What works for me in such cases is to start a planning mode in Cursor, where I would lay out the problem and then ask the AI about possible solutions. I will usually come up with some pretty decent suggestions, but we must be careful with the usecase we are having. For example, I recently wanted to refactor a fairly chunky service layer file. It had a lot of functions, a lot of logic inside of it. I started by asking about opinion, an open-ended question about a possible solution. Then I added some of my ideas. Finally, I asked what the senior architect would suggest.
Had I gone with it’s first suggestion, we would’ve ended with multiple service layer files, but they would have to have dependencies on each other, so we don’t have repeating checks. Meaning more of the same. Had it’s gone with my suggestion for Domain Driven approach, it would’ve been quite complex and not at all compatible with our other sevices. Also, it would’ve been confusing for my peers. The third solution was also not very good just because it was more event based that we would’ve liked. The final solution was a mix of the first 2, where some of the validations were moved into the domain, but the overall flow was still service layer based, so it’s compatible with the other stuff.

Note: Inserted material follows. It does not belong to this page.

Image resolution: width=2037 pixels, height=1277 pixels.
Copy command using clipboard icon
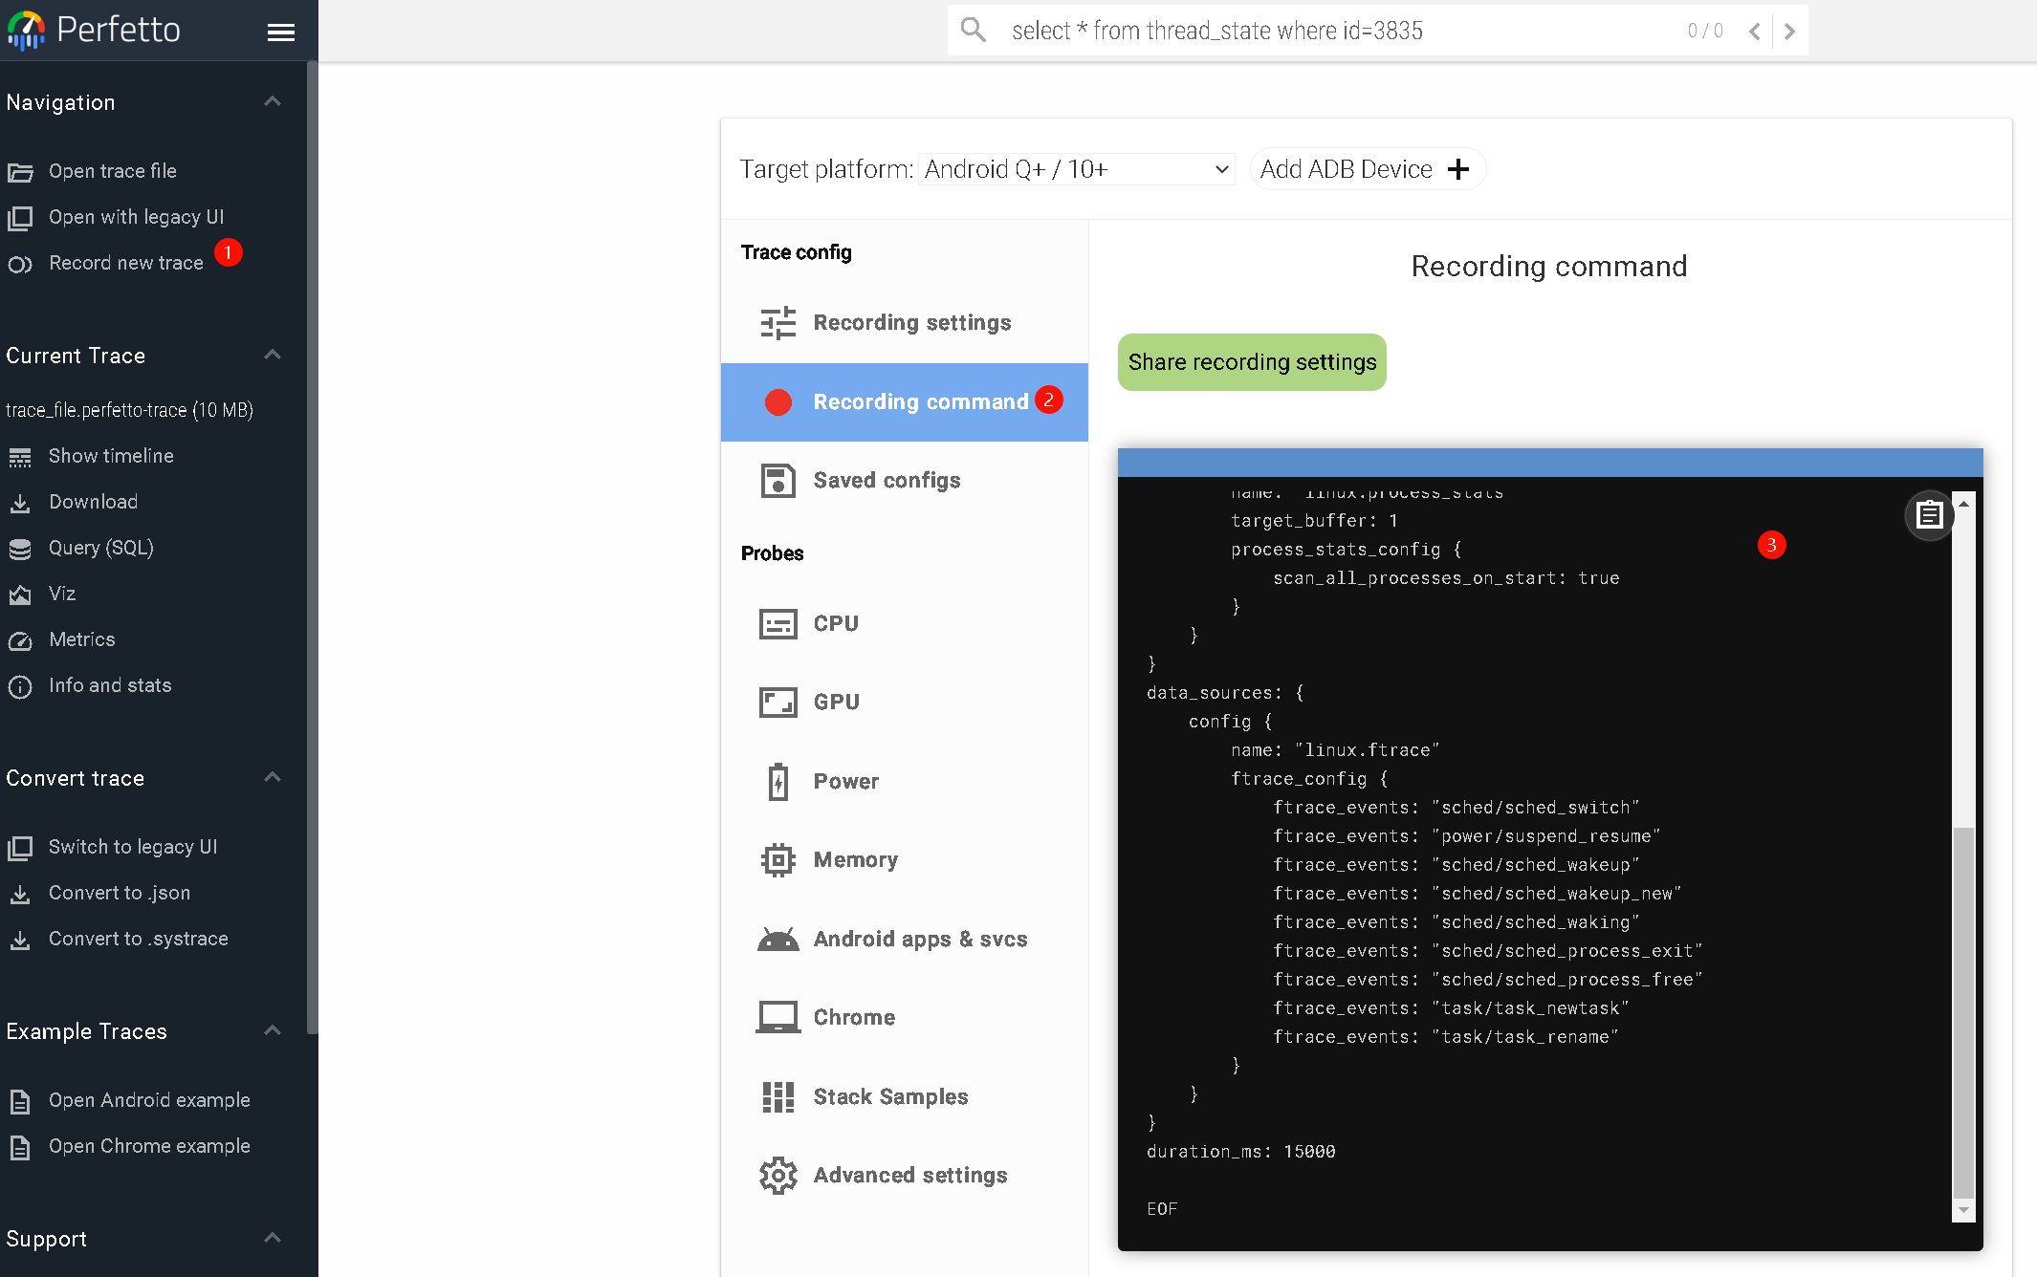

The interesting thing about this solution was that it came from semi-natural discussion, it wasn’t me telling it what to do, and it wasn’t it doing what it thinks it’s best and most imporantly due to the way we structured out rules files and our architecture the code-review later didn’t have as much comments as I would’ve expected, mostly small stuff around one line functions that can go away and some backwards compatibility with experimental flag so we don’t brake prod with our fresh refactor.
Lately, I’ve been experimenting with the Superpowers Claude Code plugin. For those unaware, this is a plugin that turns the agentic capabilities of your Claude Code to 11. It tries to be as critical as possible of the requirements before starting any work. It splits the work into managable tasks, and while implementing them, it is doing it in TTD fashing, making sure all tests pass, and all lint errors are solved. It isn’t perfect, for example, I don’t really like the amount of commits it produces, and the number of subtasks can definetely be improved, but it feels like a 2x improvement over the plain Claude Code setup with just rules.

As a whole, I am pretty excited about what’s next in this field; the pet projects are faster to spin than ever before, and I am looking forward to experimenting more with this tech.